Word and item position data
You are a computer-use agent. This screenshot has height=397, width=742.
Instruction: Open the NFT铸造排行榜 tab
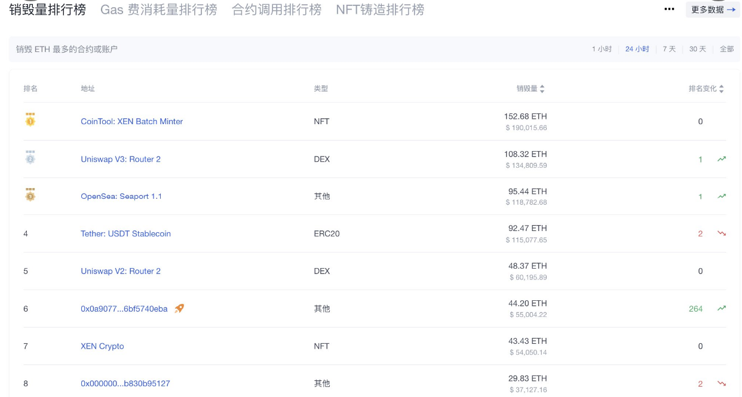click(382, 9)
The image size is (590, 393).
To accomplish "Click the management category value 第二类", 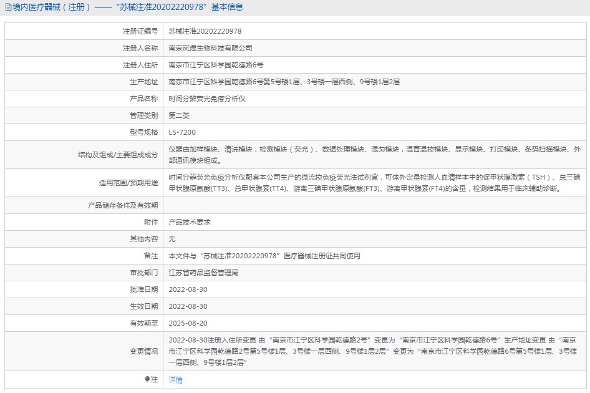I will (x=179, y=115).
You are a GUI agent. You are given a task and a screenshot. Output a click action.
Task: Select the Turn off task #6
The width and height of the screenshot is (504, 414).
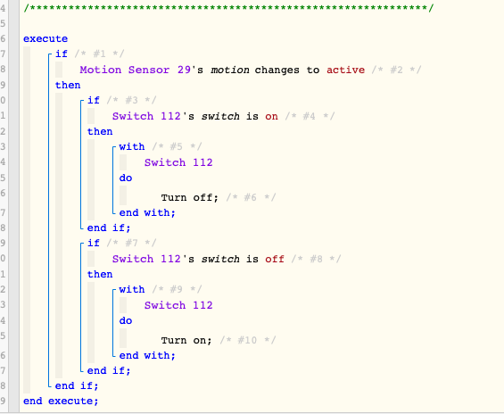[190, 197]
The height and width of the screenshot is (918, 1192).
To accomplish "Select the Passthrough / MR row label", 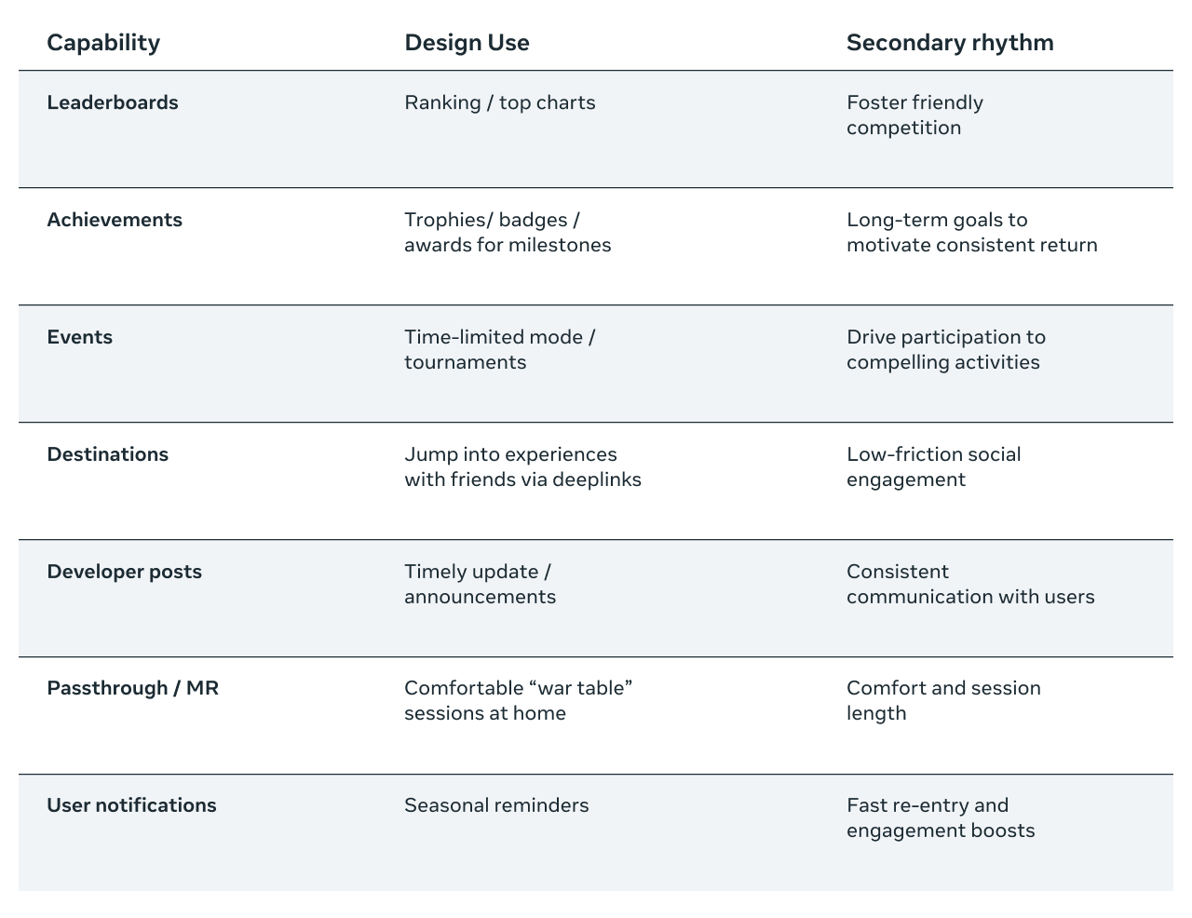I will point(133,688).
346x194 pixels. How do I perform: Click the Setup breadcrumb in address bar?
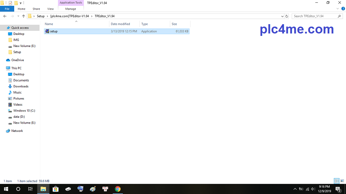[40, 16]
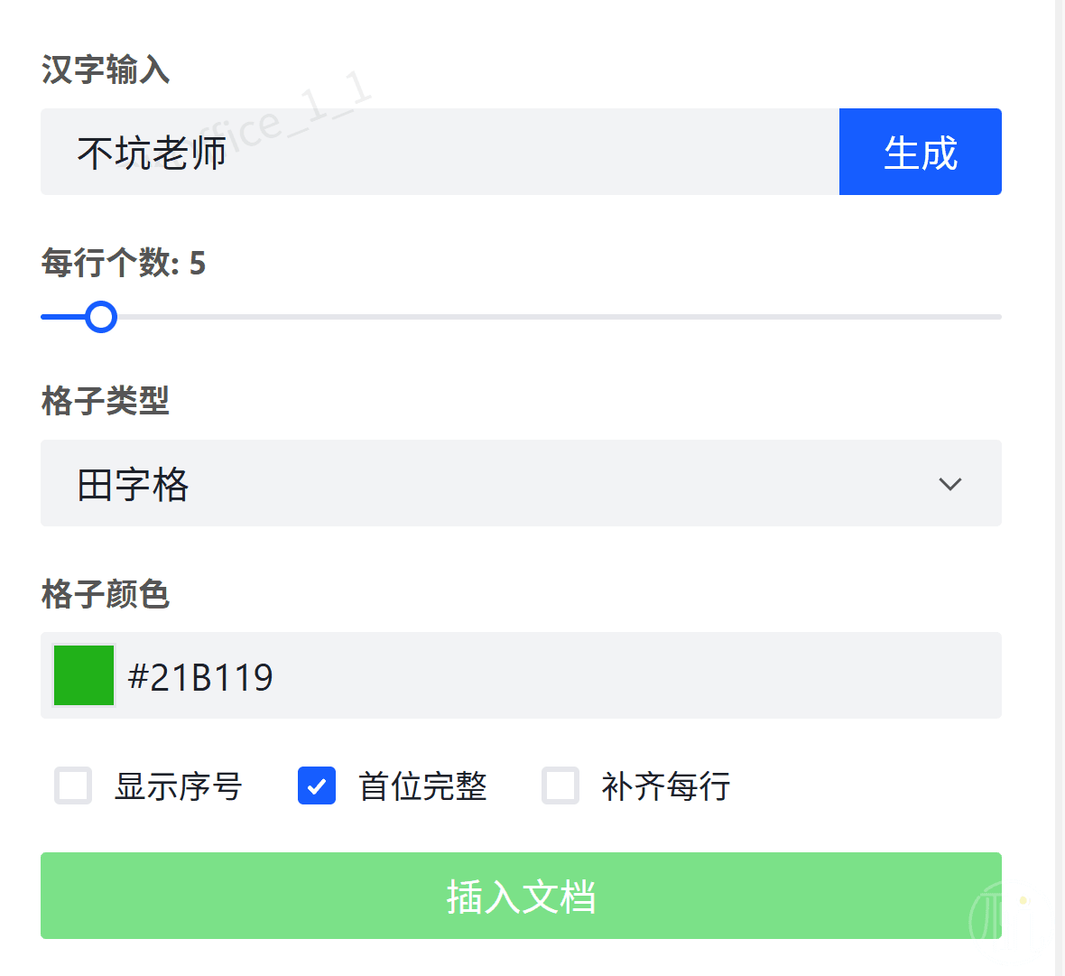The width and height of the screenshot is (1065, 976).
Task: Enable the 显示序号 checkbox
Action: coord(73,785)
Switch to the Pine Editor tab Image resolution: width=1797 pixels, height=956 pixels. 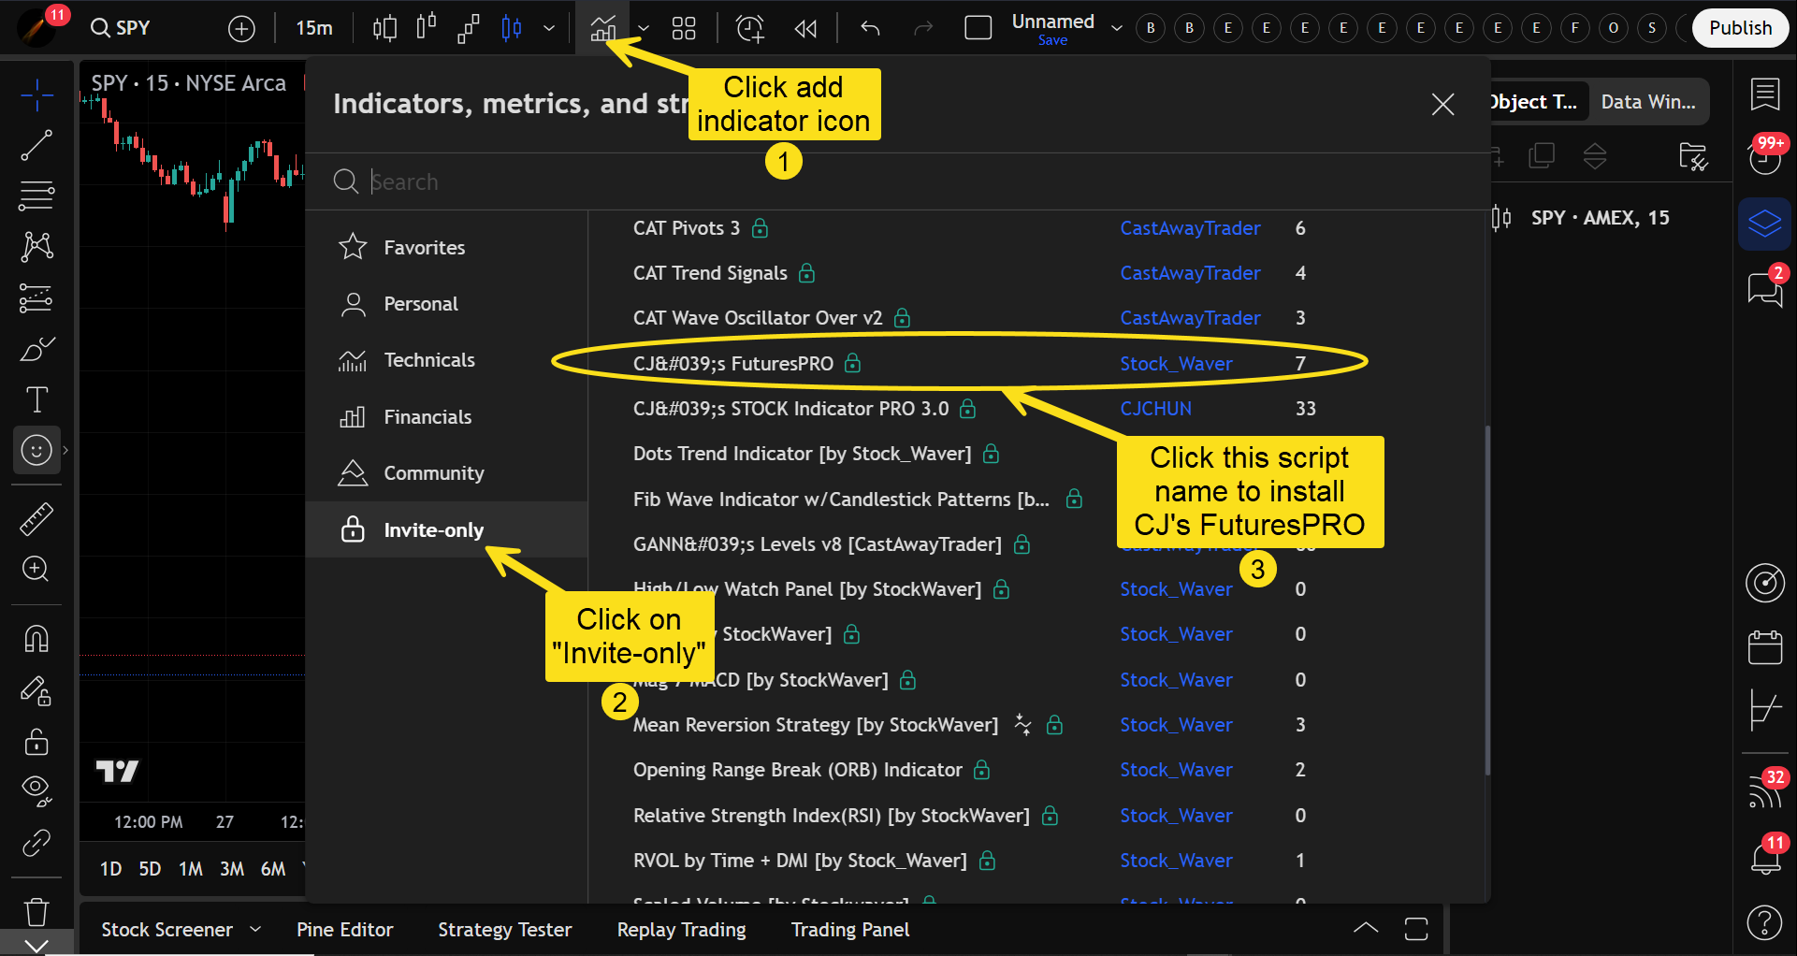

▶ [Problem description]:
Quote the lines exactly, starting with the line that contains "346x194 pixels. How" and going on through the last of the lines. Leave the pictures out of your answer.

▶ [Task answer]:
346x194 pixels. How do I perform: Click the Setup breadcrumb in address bar?
[40, 16]
The width and height of the screenshot is (1065, 976).
Task: Enable the 显示序号 checkbox
Action: coord(73,785)
Switch to the Pine Editor tab Image resolution: width=1797 pixels, height=956 pixels. 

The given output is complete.